— Start of EXTRACTED MATERIAL —

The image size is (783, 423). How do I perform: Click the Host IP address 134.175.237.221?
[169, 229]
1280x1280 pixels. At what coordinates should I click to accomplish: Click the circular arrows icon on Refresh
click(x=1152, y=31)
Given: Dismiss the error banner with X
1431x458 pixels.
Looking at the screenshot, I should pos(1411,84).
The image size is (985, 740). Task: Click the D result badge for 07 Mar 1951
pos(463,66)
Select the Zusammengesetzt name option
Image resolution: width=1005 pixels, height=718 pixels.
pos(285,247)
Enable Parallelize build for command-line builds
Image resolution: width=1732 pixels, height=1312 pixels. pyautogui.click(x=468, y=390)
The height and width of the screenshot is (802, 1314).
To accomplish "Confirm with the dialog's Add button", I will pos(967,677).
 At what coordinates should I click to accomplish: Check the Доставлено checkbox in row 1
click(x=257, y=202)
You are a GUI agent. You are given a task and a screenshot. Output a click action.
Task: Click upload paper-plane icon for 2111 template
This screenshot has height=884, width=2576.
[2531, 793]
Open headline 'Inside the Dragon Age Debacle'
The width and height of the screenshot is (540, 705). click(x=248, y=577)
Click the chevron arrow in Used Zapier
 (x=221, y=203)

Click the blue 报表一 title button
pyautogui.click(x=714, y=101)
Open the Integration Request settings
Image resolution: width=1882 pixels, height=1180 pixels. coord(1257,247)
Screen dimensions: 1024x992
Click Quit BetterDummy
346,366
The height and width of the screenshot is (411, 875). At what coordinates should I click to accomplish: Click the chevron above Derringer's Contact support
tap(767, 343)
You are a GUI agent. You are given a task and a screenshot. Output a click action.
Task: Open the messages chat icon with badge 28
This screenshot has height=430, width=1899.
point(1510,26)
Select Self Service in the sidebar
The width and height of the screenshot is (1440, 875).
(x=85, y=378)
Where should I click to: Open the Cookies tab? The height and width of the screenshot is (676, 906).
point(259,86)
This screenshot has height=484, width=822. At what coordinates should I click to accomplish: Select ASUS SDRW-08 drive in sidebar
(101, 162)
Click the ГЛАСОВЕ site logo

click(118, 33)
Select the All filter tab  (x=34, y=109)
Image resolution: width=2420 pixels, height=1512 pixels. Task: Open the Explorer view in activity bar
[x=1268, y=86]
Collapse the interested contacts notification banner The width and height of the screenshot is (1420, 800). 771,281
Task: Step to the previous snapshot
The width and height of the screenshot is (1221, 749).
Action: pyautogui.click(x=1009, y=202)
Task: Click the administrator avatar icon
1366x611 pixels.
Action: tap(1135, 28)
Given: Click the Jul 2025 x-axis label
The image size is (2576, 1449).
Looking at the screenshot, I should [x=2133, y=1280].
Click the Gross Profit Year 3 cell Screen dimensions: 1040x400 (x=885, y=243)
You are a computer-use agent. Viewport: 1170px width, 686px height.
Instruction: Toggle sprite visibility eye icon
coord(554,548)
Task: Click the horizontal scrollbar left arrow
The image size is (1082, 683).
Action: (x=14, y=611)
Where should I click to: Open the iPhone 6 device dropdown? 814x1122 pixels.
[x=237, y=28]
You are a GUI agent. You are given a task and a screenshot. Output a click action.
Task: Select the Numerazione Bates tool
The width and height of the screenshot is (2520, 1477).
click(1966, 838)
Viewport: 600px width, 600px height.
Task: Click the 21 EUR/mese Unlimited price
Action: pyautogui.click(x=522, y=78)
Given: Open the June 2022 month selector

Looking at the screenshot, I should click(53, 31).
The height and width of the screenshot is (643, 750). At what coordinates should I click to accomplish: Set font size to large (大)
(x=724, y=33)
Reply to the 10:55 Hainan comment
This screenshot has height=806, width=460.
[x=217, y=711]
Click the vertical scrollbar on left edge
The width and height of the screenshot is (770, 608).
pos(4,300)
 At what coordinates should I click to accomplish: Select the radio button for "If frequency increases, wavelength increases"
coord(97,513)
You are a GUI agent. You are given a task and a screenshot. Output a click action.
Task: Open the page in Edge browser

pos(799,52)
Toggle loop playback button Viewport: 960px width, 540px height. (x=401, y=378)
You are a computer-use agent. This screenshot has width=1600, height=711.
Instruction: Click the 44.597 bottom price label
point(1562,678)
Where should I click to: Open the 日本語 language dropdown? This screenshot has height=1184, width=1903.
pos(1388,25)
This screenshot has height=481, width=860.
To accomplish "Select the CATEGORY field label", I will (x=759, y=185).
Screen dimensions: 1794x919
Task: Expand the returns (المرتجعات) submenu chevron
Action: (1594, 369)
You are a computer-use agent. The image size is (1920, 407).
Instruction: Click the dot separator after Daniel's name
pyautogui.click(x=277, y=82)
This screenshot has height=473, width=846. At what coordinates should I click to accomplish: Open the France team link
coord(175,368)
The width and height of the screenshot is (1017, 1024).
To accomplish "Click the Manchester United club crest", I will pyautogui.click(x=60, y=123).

— End of EXTRACTED MATERIAL —

▶ [WHAT THE EXERCISE ASKS]: Reproduce without any change the lines of the data entries that start with the line containing "This screenshot has height=481, width=860." and run through the final line, with both of these lines included.

▶ [PROBLEM SOLUTION]:
This screenshot has height=481, width=860.
To accomplish "Select the CATEGORY field label", I will (x=759, y=185).
Screen dimensions: 1794x919
Task: Expand the returns (المرتجعات) submenu chevron
Action: (1594, 369)
You are a computer-use agent. The image size is (1920, 407).
Instruction: Click the dot separator after Daniel's name
pyautogui.click(x=277, y=82)
This screenshot has height=473, width=846. At what coordinates should I click to accomplish: Open the France team link
coord(175,368)
The width and height of the screenshot is (1017, 1024).
To accomplish "Click the Manchester United club crest", I will pyautogui.click(x=60, y=123).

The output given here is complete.